The rise in temperature and the increase of disastrous environmental phenomena is forcing more and more people in the world to emigrate in order to survive. Data reported by the Nansen Initiative, a global consulting project on migration and climate change, reveal that between 2008 and 2014 an annual average of 22.5 million people had to emigrate owing to sudden weather-related natural disasters. In any case, this is still only a partial figure as it does not take into account a more a gradual and ‘voluntary’ form of migration representing what may be seen as an adaptation to environments that present a constantly decreasing probability of survival for the populations that live in them.

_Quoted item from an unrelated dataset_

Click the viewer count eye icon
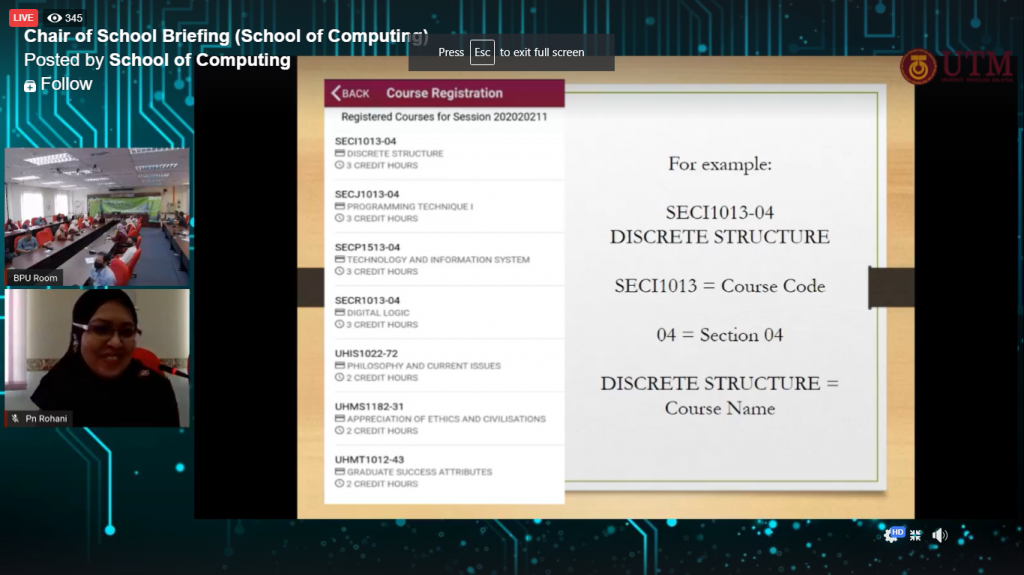The width and height of the screenshot is (1024, 575). click(54, 18)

However, not all individuals exposed to the risks of climate change can emigrate. Women, children and older people are often forced to stay on and fight for their survival. The work of Zakia Naznin, a researcher from Bangladesh, focuses on these vulnerable groups in particular. This anthropologist has years of experience in issues of this kind, in children’s rights, access to safe water resources and climate adaptation programs for rural communities. Her commitment with regard to the status of women has led her to collaborate with UNICEF and the Save the Children Alliance in projects relating to the  prevention of child marriage and the abuse of minors.

Between 2006 and 2011 Naznin joined the Bangladesh Centre for Advanced Studies (BCAS) as a senior researcher, expanding her fields of interest to projects concerning water and food security for poor people and women. Her work moreover sheds light on the fact that the gender perspective is an essential element in the search for the cause of the vulnerability that characterises certain groups of individuals. As in most developing countries, women in Bangladesh are often responsible for the management of natural resources to ensure a reasonable degree of security for their families with respect to food and nutrition. The socio-cultural norms that relegate women to tasks of a domestic nature and assistance become insurmountable barriers in the presence of the need to find new means of subsistence to survive climate change. The situation of women in Bangladesh is one of the many examples of a failure to achieve climate justice and of consequences of environmental change suffered by people who have no means to find a remedy for such situations.

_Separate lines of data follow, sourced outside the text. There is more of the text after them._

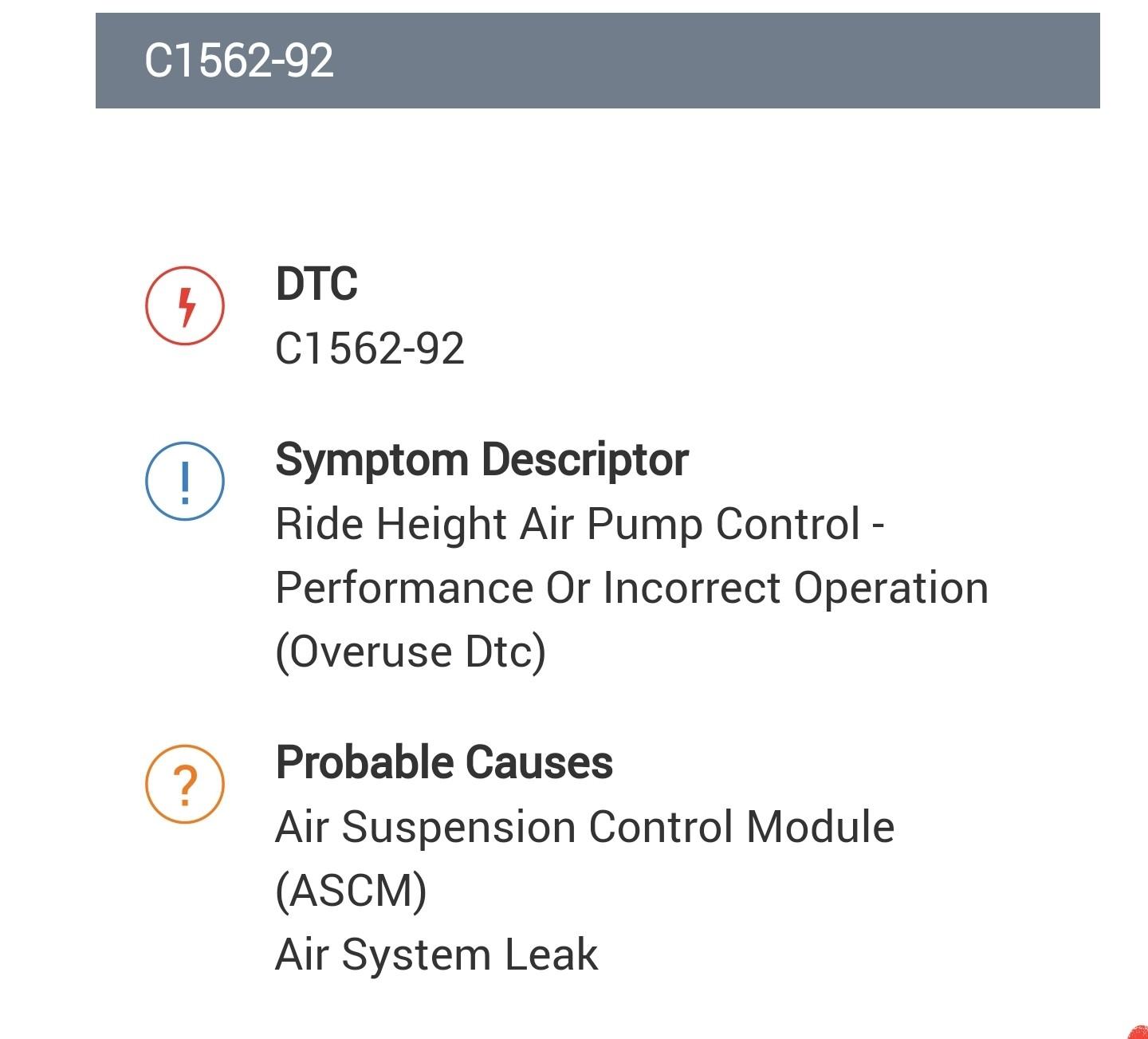The height and width of the screenshot is (1039, 1148).
Task: Click the '(Overuse Dtc)' text
Action: (x=411, y=651)
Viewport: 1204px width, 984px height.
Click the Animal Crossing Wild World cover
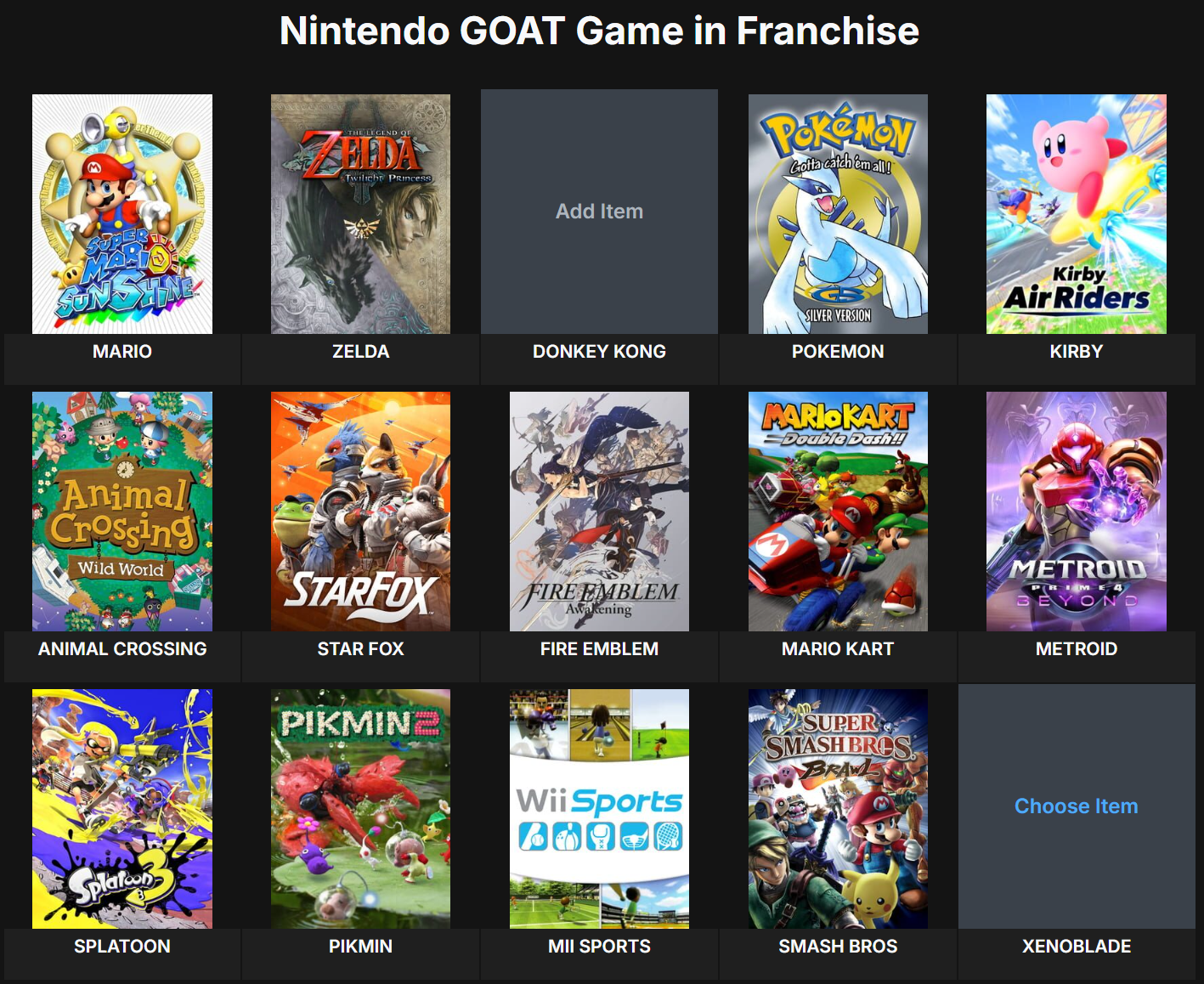point(122,512)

In 2014, accompanied by a group of researchers from the BCAS, Naznin began to cooperate with UN WOMEN, collaborating in an environmental mitigation project for rural communities in Bangladesh. The aims of the initiative are quite clear: ‘Reducing the vulnerability of women suffering from climate change with the provision of options of alternative support’. Within the framework of this project the women of five districts at risk of environmental disaster attended training courses for the preservation of resources, emergency management and the diversification of their sources of income.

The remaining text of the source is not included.